From her Blackberry, my daughter sent me several photos of a group of houses in San Francisco. One of them showed my early childhood home, in my memory a spacious and exciting place perched on a hill overlooking Golden Gate Park and the bridge. From the big bay window, I could see the lights of the city go out during wartime air-raid practices. Up the hill behind our home we could gather pussy willows; it was only a block or so from my elementary school.
This home was a source of love and comfort; my first bedroom was downstairs, like a little sanctuary tucked away under a slanted wood ceiling with one high window for my stargazing. I spent many hours there, early in the morning, reading fairy tales or listening to the radio while snacking on the animal crackers my parent left for their early riser.
I would have joyously spent the rest of my childhood there, but a series of unhappy events, including the fatal tuberculosis my elder sister contracted, forced our move to Southern California. This time was crucial and filled with trauma, the subject of a lengthy chapter in a memoir I have been writing. In a pattern typical of many Californians in a highly mobile society, this first moved engendered many others, and I spent a wholesome adolescence in Burbank, Calif.
Since graduating from UCLA, I have inhabited at least 11 residences and have learned the true value of a home: It is not how big or beautiful it is, but how it frames the loving people who live inside. Currently I live in a third-floor condominium very close to town and am perfectly happy with my small space. It is just right for my need at this stage of my life. Though alone, I treasure the proximity to town and to my friends, and of course I have my puppy, Cleo, to provide some other breathing sounds and affection around me.
I feel especially blessed when I compare my rooms full of light and comfort with the modest dwellings of so many people I have come to cherish in my travels. My Thai friends would be amazed at the size of the appliances in my kitchen. I do think most of us who live in the Wood River Valley are doubly rewarded by the accident or choice of our homes—we get to enjoy most of the cultural aspects of a big city with the freedom of mountains at hand.
When I decided to visit my mother's cousin, a sprightly woman of 95 who lives near Seattle, I went through several old photos of our house in San Francisco. She was married there, and there are many shots of her and her handsome young husband, my mother and father, and my cousin and me, who were flower girls. I plan to take them with me when I visit her in a couple of weeks. Many photos followed of me and my dog, me and my best friend, Donna, who lived just three houses away, me and my baby brother, adopted just a few months before we left San Francisco, and of course my loving mother and father. Also featured is our black Packard coupe, reminding me of the thrill I had sitting in the little flip-down seats in the back during Sunday trips.

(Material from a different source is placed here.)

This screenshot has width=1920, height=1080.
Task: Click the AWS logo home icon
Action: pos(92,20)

So when I looked at the current photo of my house on Lawton Street, I was surprised. It is completely in disrepair, with peeling wood, weeds in the front yard and a warped garage door. I was sad to acknowledge this reflection of life's mutability. My daughter shared a similar reaction, thinking about how many young couples might have lived there, beginning their family lives as my parents did.

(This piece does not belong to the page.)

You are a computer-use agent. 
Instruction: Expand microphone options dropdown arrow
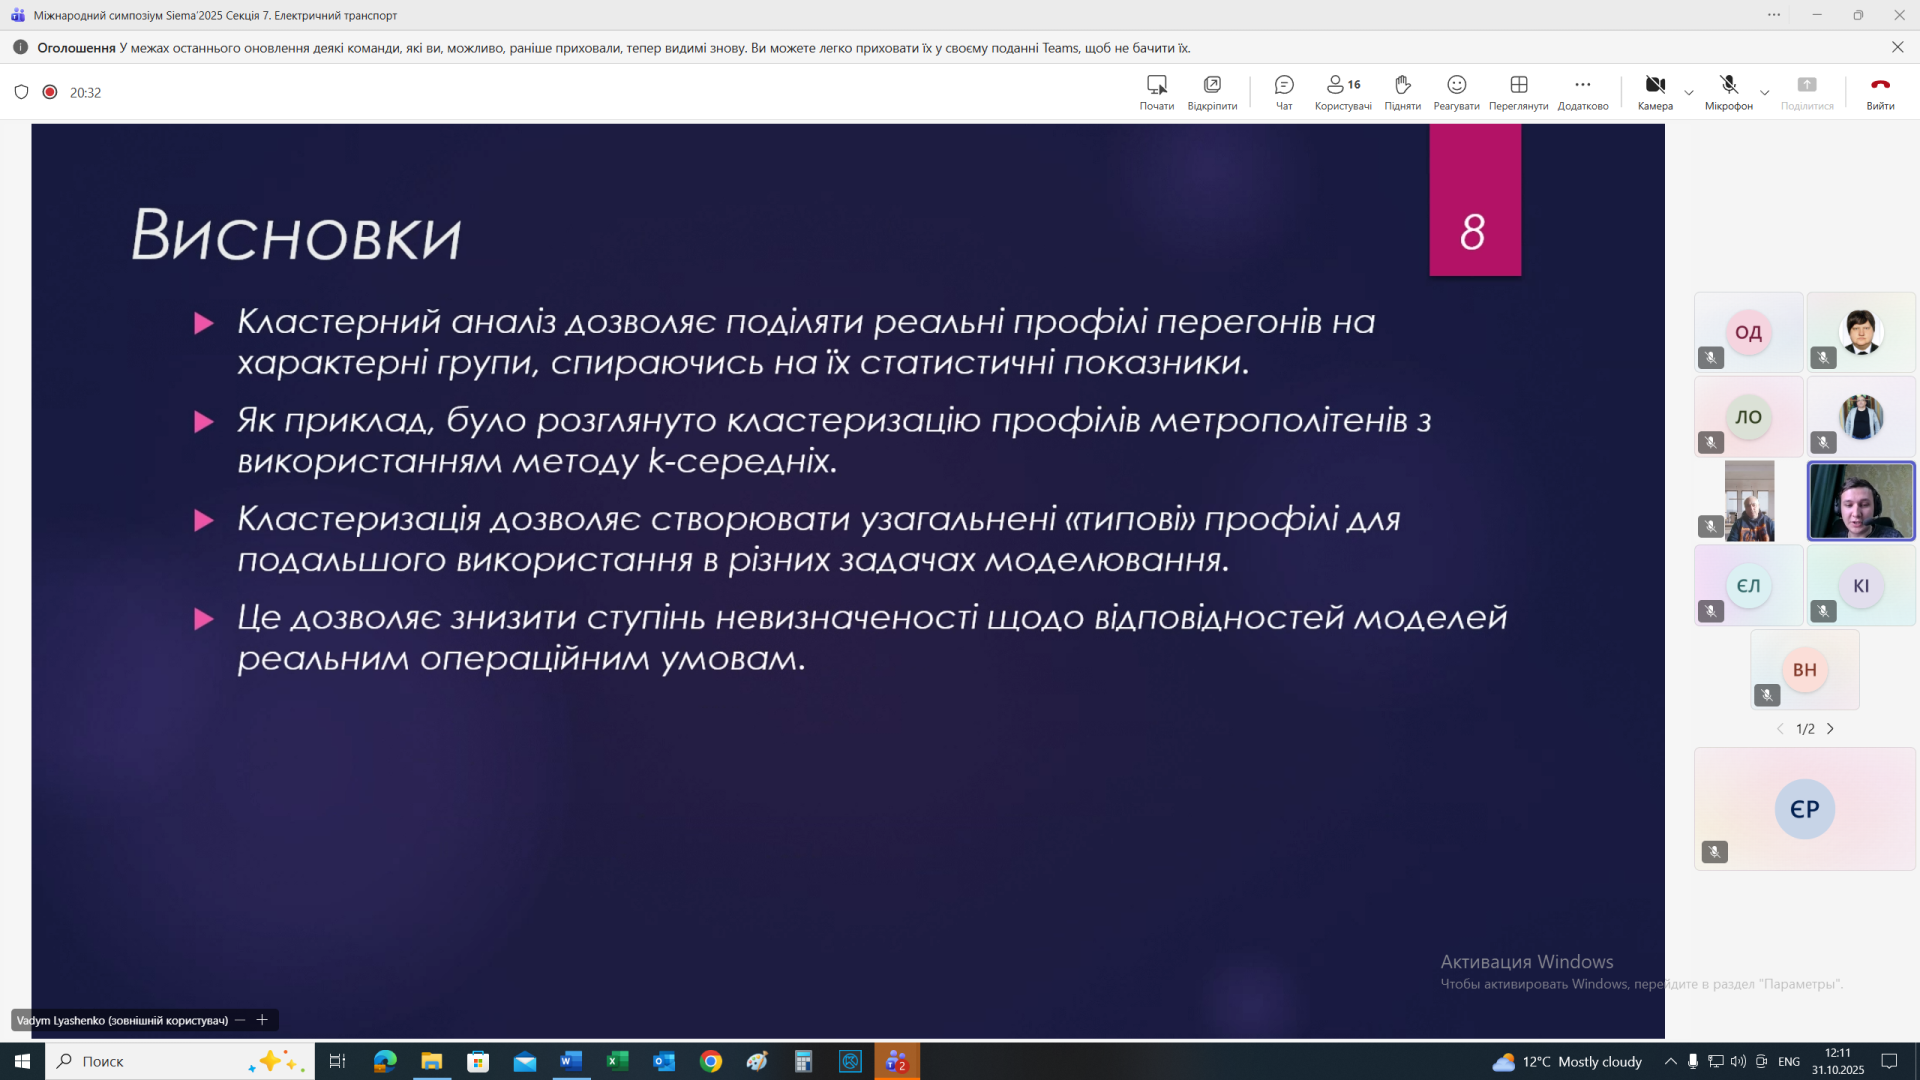tap(1765, 93)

When I sent it to my cousin, who is accompanying me to Seattle, she sent me back a message noting that at one time of her life she wanted to write a memoir based on all the homes she had occupied, but when she looked for her first house, found that the Bay Area Rapid Transit railway was running over its former spot. It had vanished to the wrecking ball.
So the lesson of this? How wonderful that, even briefly, I lived in that home with that family! Life, however, is short, and we are not in any space for very long, so I might as well sit out on my tiny deck, sip a cup of coffee and be thankful for being where I am, today, right here, right now.